Top of Input material
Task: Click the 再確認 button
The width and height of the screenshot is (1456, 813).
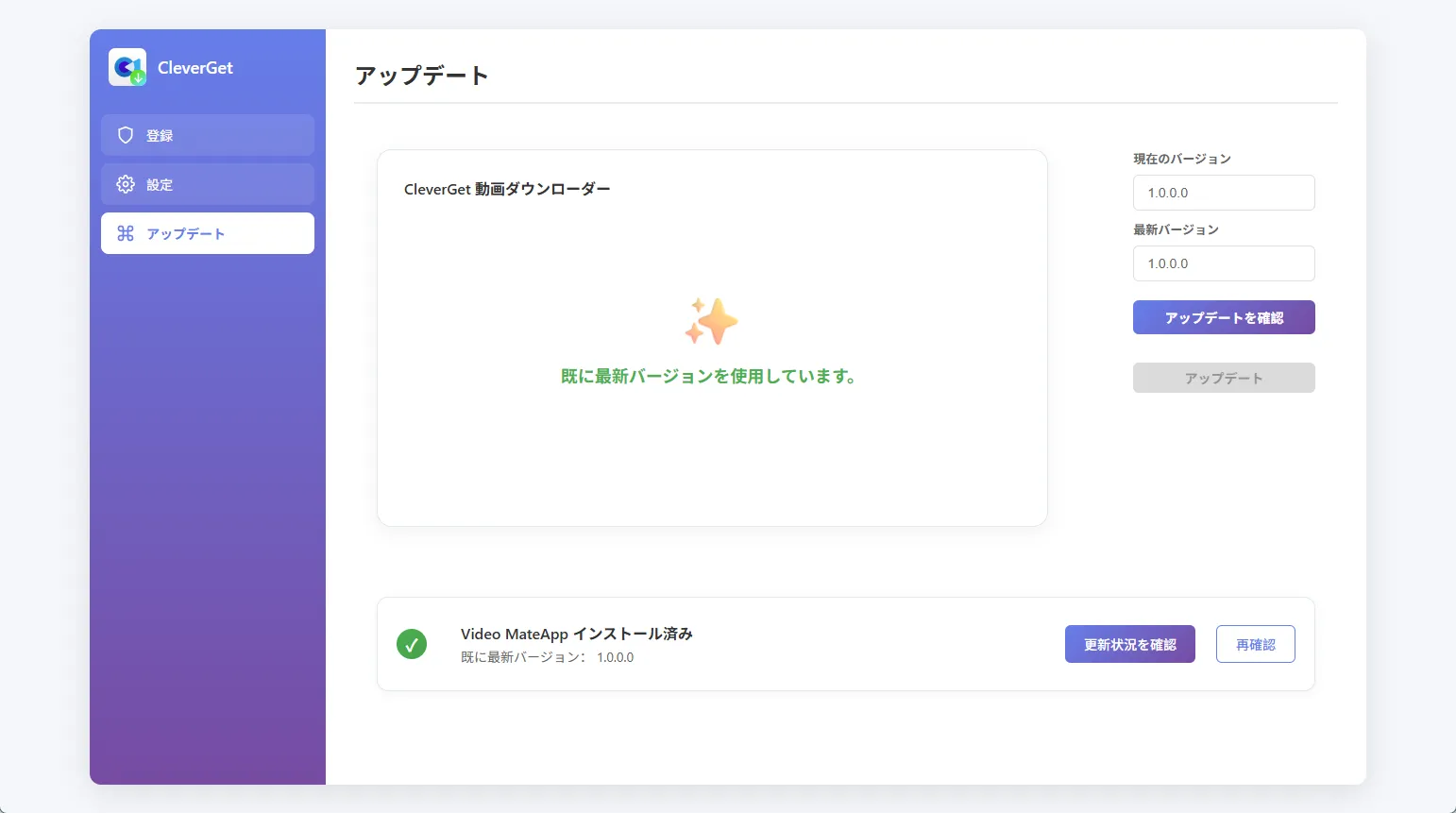Action: tap(1256, 644)
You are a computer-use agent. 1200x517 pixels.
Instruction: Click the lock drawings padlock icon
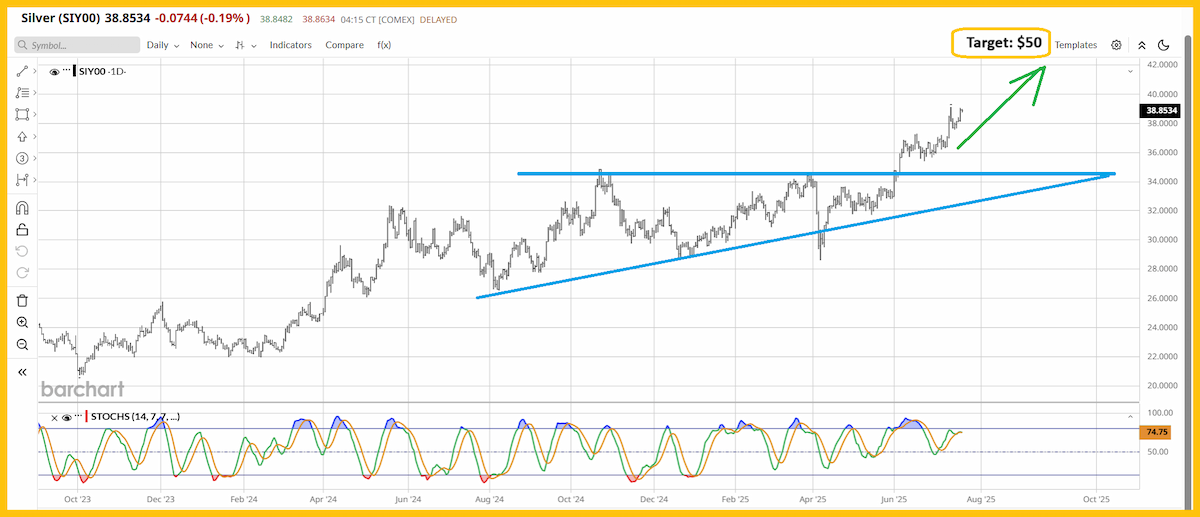point(22,229)
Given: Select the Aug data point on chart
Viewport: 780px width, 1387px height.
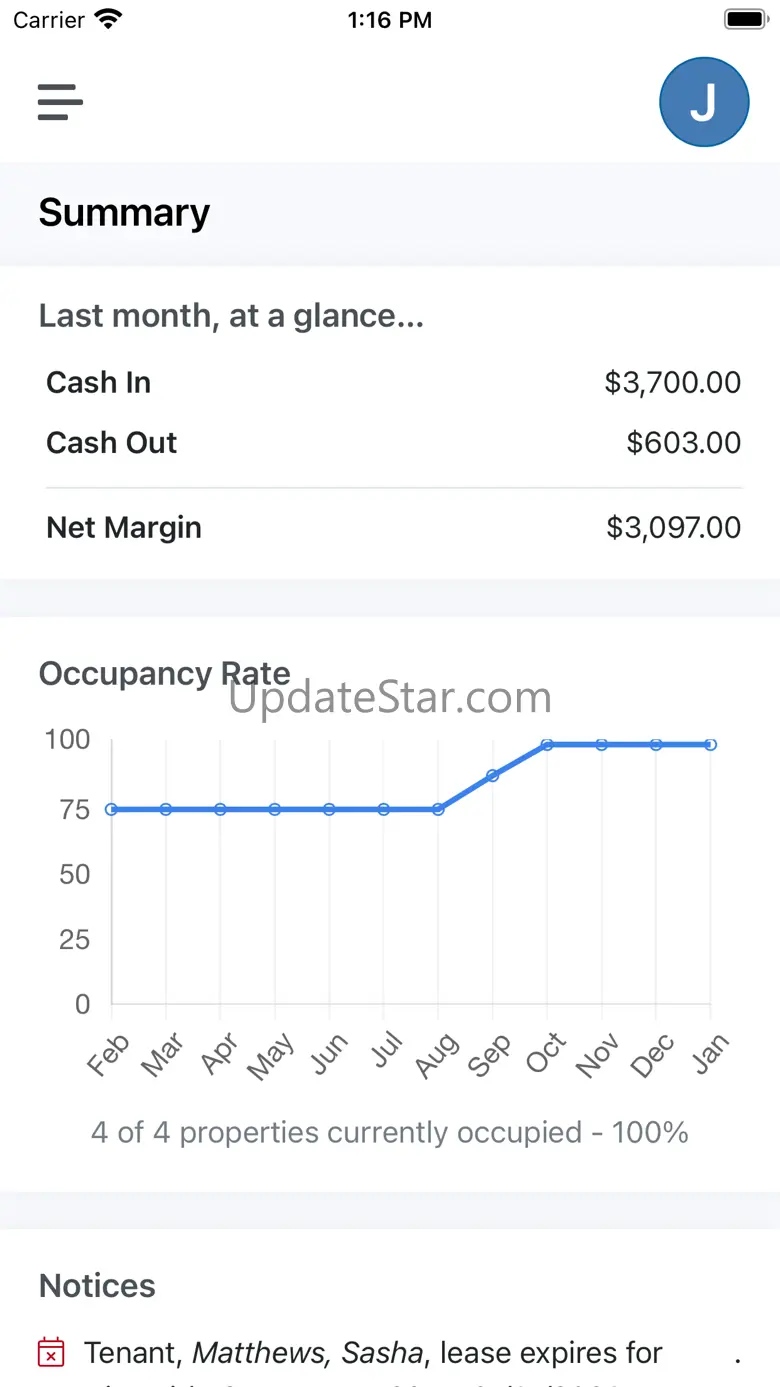Looking at the screenshot, I should (438, 809).
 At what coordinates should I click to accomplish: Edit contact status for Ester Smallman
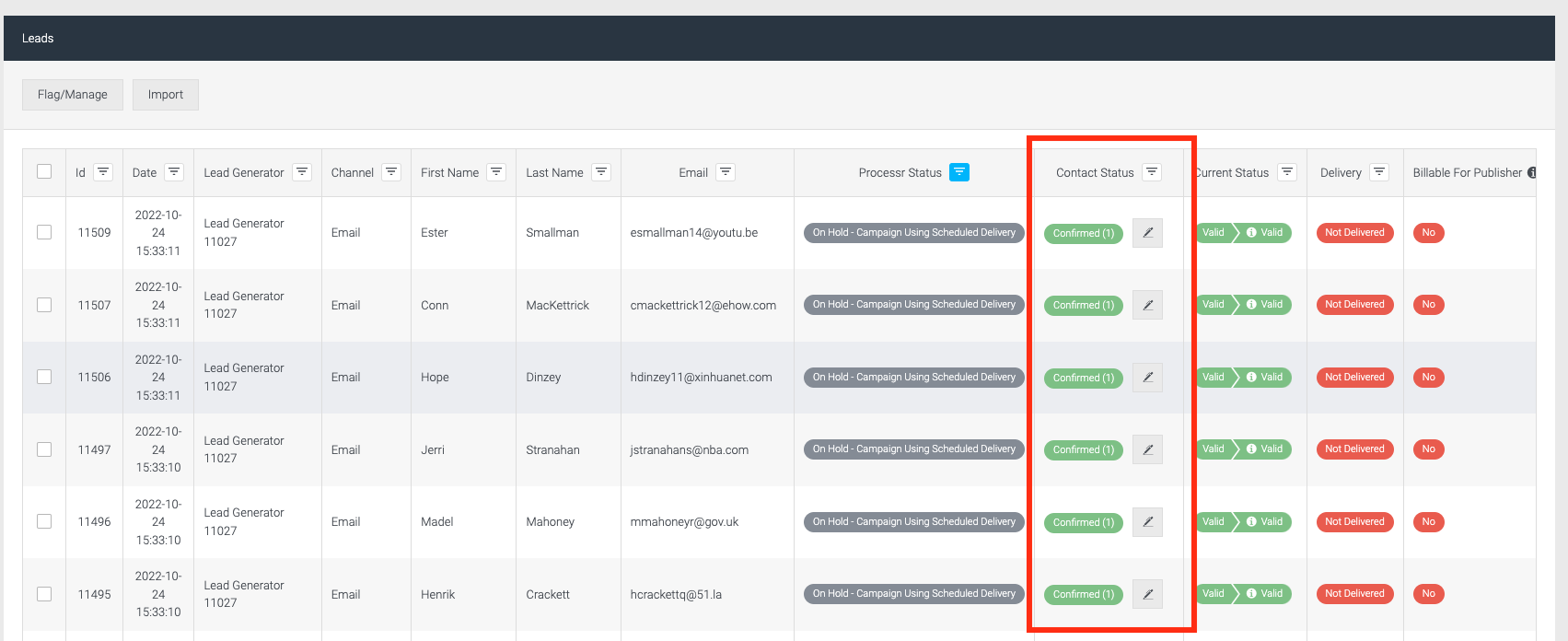tap(1147, 233)
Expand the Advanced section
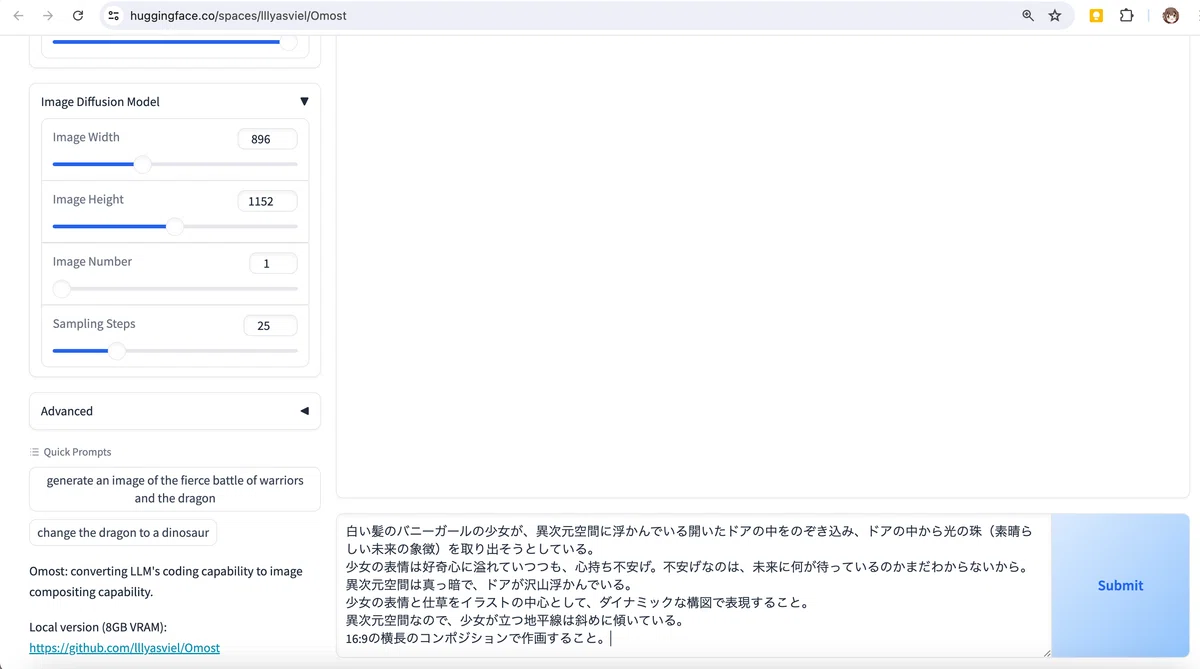This screenshot has height=669, width=1200. [x=304, y=411]
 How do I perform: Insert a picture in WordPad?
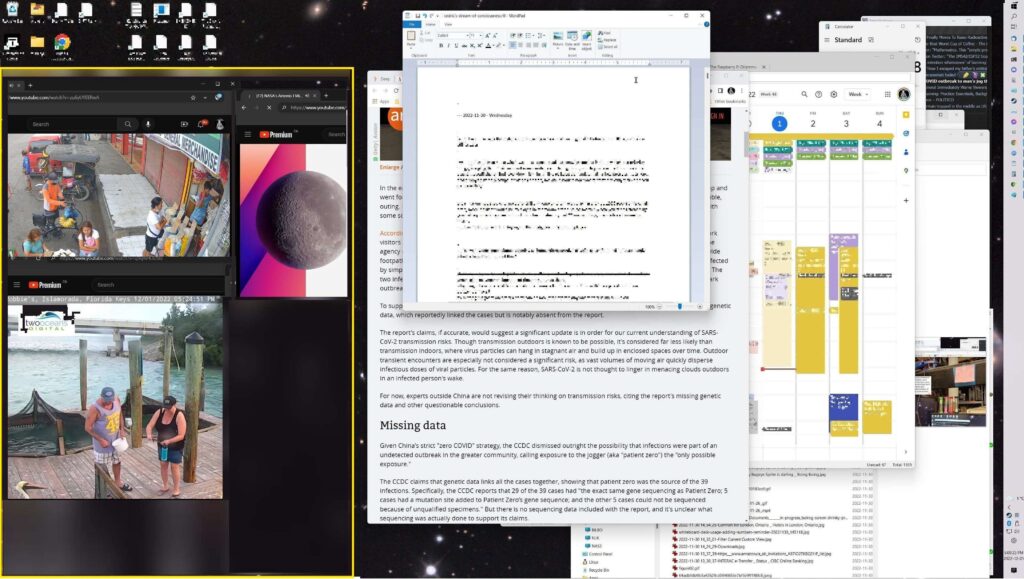point(558,38)
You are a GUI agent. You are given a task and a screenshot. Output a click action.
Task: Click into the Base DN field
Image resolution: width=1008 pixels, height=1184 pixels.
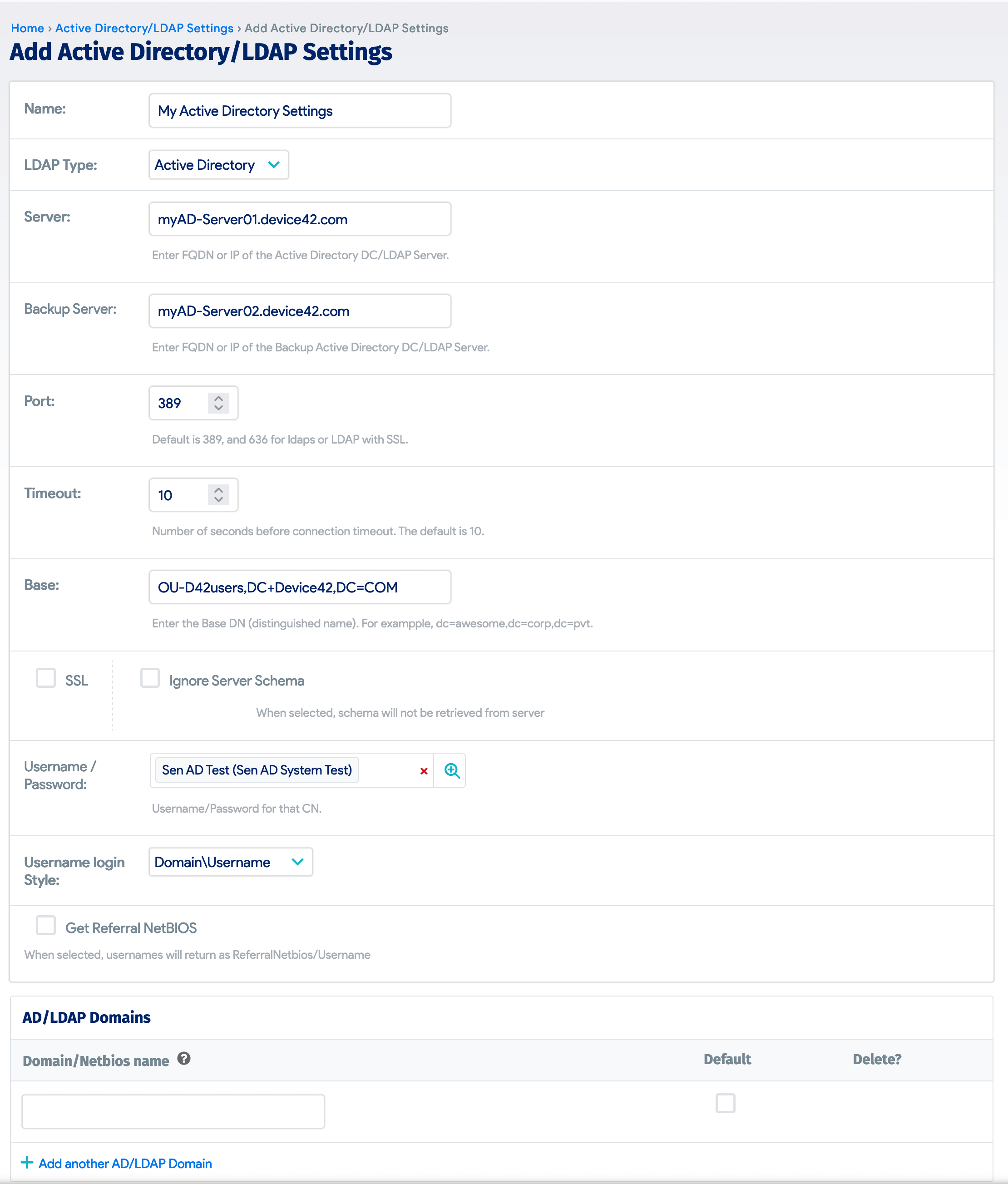pos(299,587)
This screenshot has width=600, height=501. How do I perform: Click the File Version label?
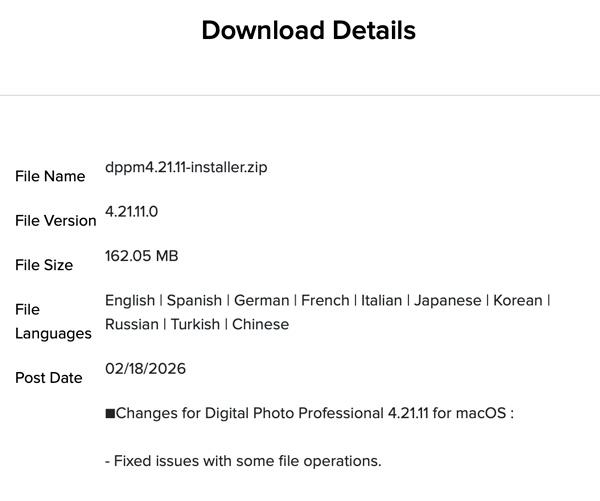point(56,220)
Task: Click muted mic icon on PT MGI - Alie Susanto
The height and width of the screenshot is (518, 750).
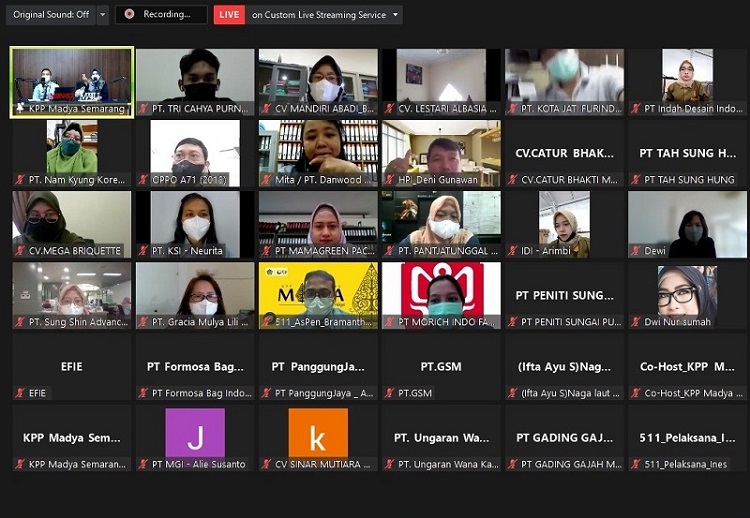Action: [143, 465]
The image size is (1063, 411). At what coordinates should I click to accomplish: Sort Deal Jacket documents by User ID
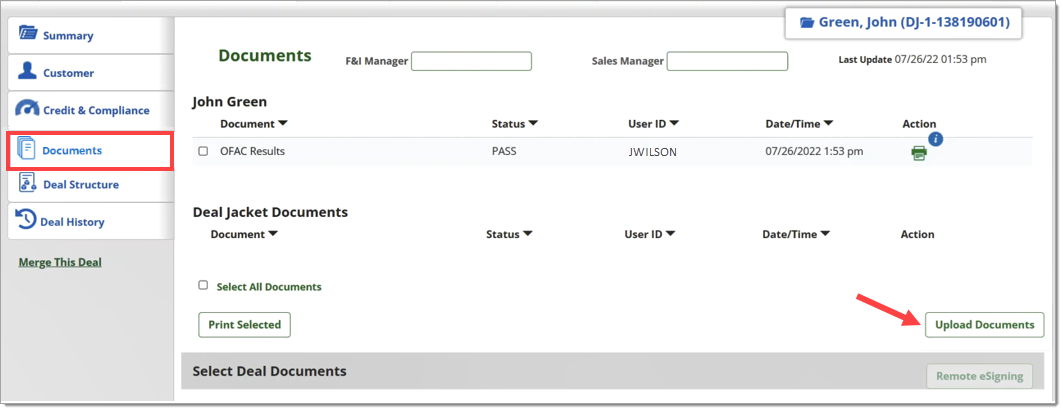pyautogui.click(x=649, y=234)
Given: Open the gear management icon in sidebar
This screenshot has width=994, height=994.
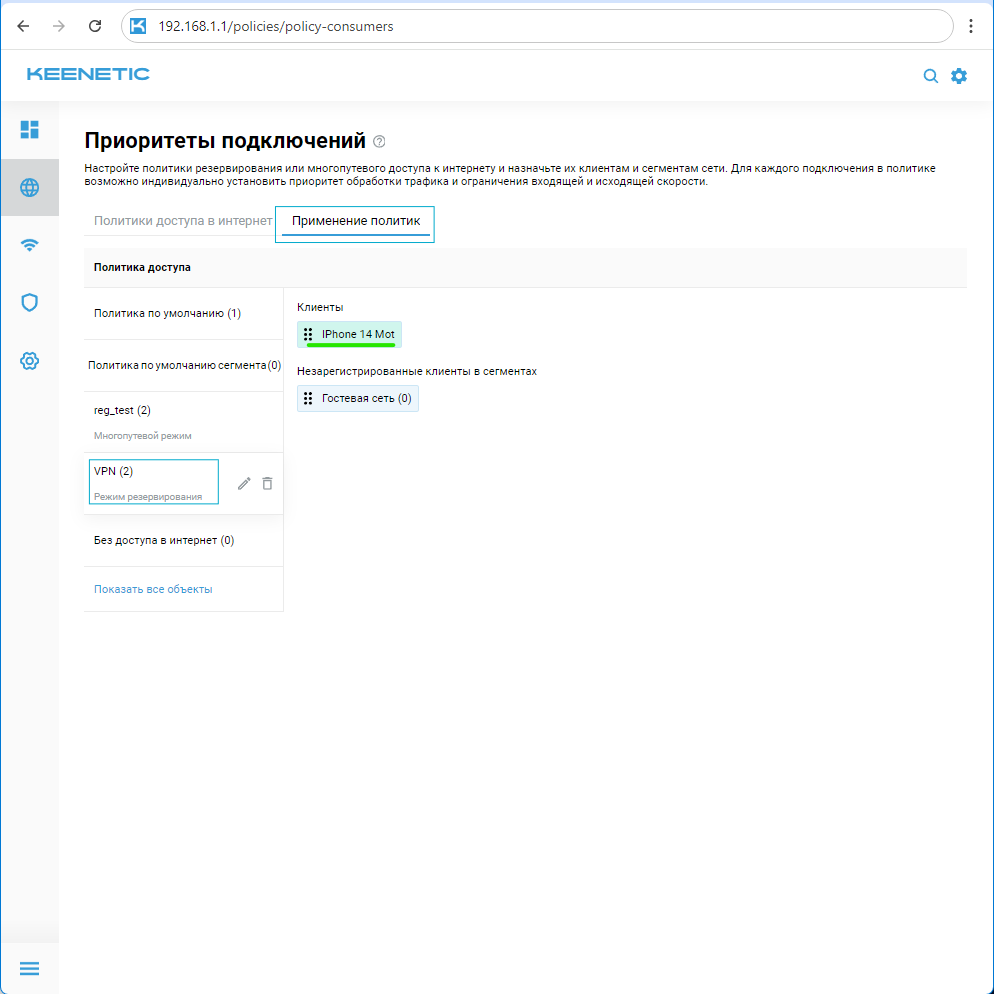Looking at the screenshot, I should 30,360.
Bottom of Input material
- Activity -
In the copy you write, the data above must appear exactly, with no pictures.

- Response to this task -
Task: Click the 再確認 button
The width and height of the screenshot is (1456, 813).
Action: tap(1256, 644)
You are a computer-use agent. 1200x517 pixels.
Instruction: Click the lock drawings padlock icon
point(22,229)
Given: Select the Aug data point on chart
Viewport: 780px width, 1387px height.
Looking at the screenshot, I should (438, 809).
 At what coordinates should I click to accomplish: Edit contact status for Ester Smallman
tap(1147, 233)
Expand the Advanced section
This screenshot has height=669, width=1200. [x=304, y=411]
 How do I perform: Insert a picture in WordPad?
point(558,38)
You are a GUI agent. You are given a task and a screenshot. Output a click action.
Task: Click into the Base DN field
Image resolution: width=1008 pixels, height=1184 pixels.
pos(299,587)
This screenshot has width=600, height=501. How do I perform: Click the File Version label?
point(56,220)
Task: Click muted mic icon on PT MGI - Alie Susanto
The height and width of the screenshot is (518, 750).
Action: [143, 465]
The image size is (1063, 411). At what coordinates should I click to accomplish: Sort Deal Jacket documents by User ID
pyautogui.click(x=649, y=234)
Given: Open the gear management icon in sidebar
This screenshot has width=994, height=994.
Looking at the screenshot, I should 30,360.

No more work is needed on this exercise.